The Last Hadoop Data Management Tool You’ll Ever Buy?
The rise of big data has shaken up the data warehousing market, and one of the established vendors still looking to regain its footing is Informatica, which last year was taken private in a $5.3-billion leveraged buy-out. With today’s launch of Big Data Management 10.1, the company is betting that Hadoop customers will spring for an end-to-end tool that checks off multiple boxes.
There’s no shortage of tools for managing data in a Hadoop environment. That’s not necessarily a good thing, according to Informatica’s Vice President of Marketing for Enterprise Software Ash Parikh. Instead, of picking from a wide diversity of open source and vendor-supplied tools, Parikh says Hadoop users would be better off buying a single unified toolset that does everything they need.
“The new [big data] world is very different. But still, the principles of data management are the same,” Parikh tells Datanami. “You still need to make sure you have data that can be trusted, that you can access to all the data that’s being thrown at you, that you can transform it and do everything you need to do with it.”
Most companies that are using Hadoop accomplish this data management in a manual fashion, often with a lot of hand coding, he says. That approach may work for a while, but it falls apart when the scale of the big data initiatives grows, or the pace of the work picks up.
Automation and repeatability are clearly in Hadoop’s future. The question is whether Informatica can regain its standing as the gold-standard for data management in the enterprise. The company is placing its bets on its singular Big Data Management suite, which attempts to hit multiple data birds with a single stone.
Parikh says the Big Data Management offering–which was repositioned last fall as the go-to product in Informatica’s Hadoop strategy–was rebuilt from “the ground up” to run natively on Hadoop. While the software builds on the lessons Informatica learned from its years as a dominant supplier of ETL tools, it is much more than an ETL tool, he says.
“You need something to get data into Hadoop. You need to transform and cleanse it and you need to match it and link it. How are you going to do it?” Parikh says. Currently, the work is done either through hardcoding or by cobbling together multiple tools, but both options leave something to be desired.
“How many open source tools are you going to use?” he says. “If your steps are acquiring, ingesting, transforming, securing, matching, and governing [data] how many tools does it take your customer to bring together to actually solve the problem? We offer a single integrated metadata-driven tool which is optimized with excellent speed and performance to help you do this.”
Informatica is hoping that its end-to-end mantra resonates with enterprises struggling to scale up their Hadoop initiatives while keeping IT departments and business managers happy. Analysts say we’re in the midst of an inflection point in the market for data prep tools, and that 60 percent of the market will be served by self-service solutions designed to be used by business people, as opposed to IT professionals. Informatica has a strong reputation among CIOs and IT managers, but is still building credibility in the market for self-service tooling, and completing with companies Trifacta, Paxata, Tamr, Snap Logic, and others.

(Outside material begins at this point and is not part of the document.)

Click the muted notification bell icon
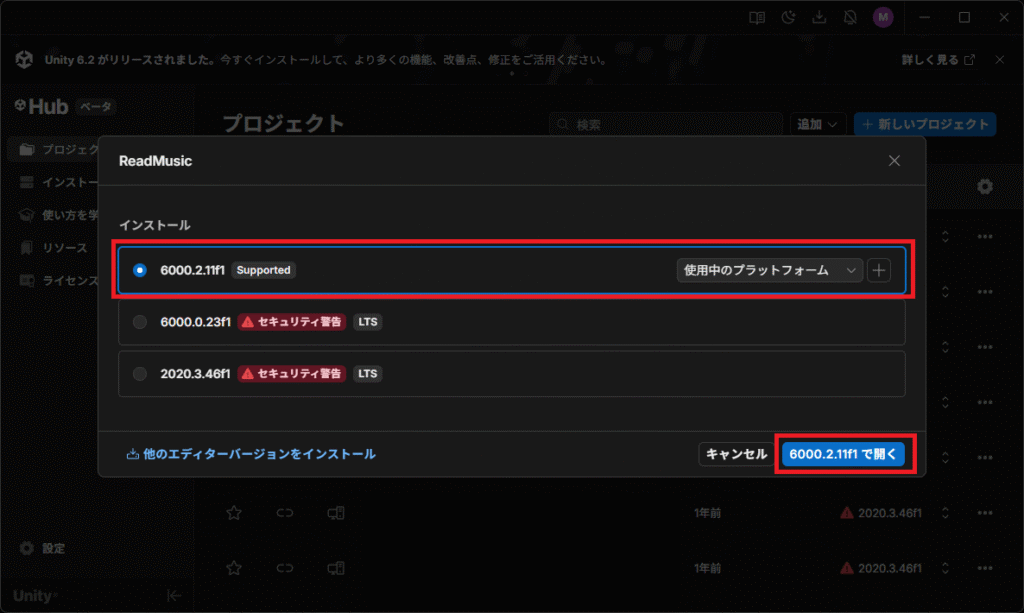Viewport: 1024px width, 613px height. click(x=850, y=17)
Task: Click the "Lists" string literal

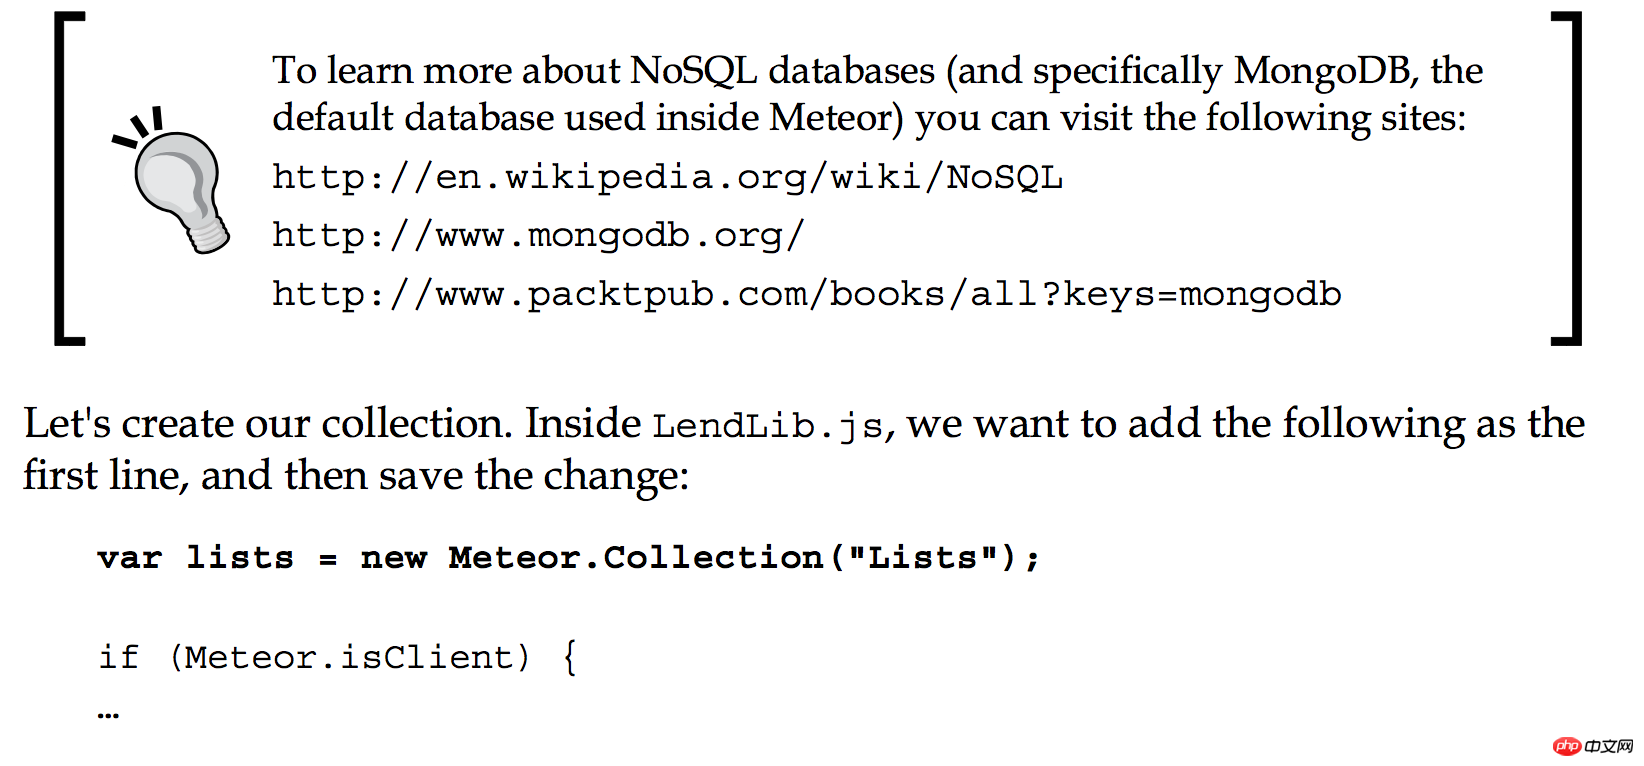Action: (x=922, y=558)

Parikh says the current crop of self-service tools can only satisfy part of the big data equation. “You already have fragmentation at the data level. Do you want fragmentation at the tool layer?” Parikh asks. “Informatica is building on our rich heritage in data management…to build this technology from the ground up to create this infrastructure for big data management.”
With the new 10.1 release, Informatica is adding support for Apache Spark. Big Data Management customers now have a choice to use the native YARN engine, called Blaze, the new engine built on Spark, or a MapReduce-based implementation. The Blaze engine is two to three times faster than the Spark engine, but people want choice, Parikh says. The new release also brings support for hosted Hadoop solutions, such as Microsoft‘s Azure HDInsights and Amazon‘s Elastic MapReduce (EMR).
Hadoop is (or should be) on the radar screen of every major company in the world, thanks to the dramatically reduced costs it brings to the storage equation. Customers that previously were constrained in the amount of data they could store in their data warehouses are finding Hadoop a great solution for either offloading some workload from the data warehouse or creating a new data repository.
As freeing as Hadoop has been for data storage, the big data platform is running into trouble when it comes to management. What some have called Hadoop’s “junk drawer” problem threatens to derail data gathering and analytics initiative before they really get going. That ultimately is the problem Informatica–and just about every other data management tool vendor–is aiming to solve. It just so happens Informatica is aiming to solve the entire problem in one fell swoop.
“We’re offering it up for all those people who want to balance self-service with IT governance and control,” Parikh says. “We’re offering up something called the intelligent data lake, which takes self-service data prep to a whole new level. It brings the business person and IT person together.”
Big Data Management 10.1 is available via both traditional license and subscription methods. Informatica declined to provide specific pricing.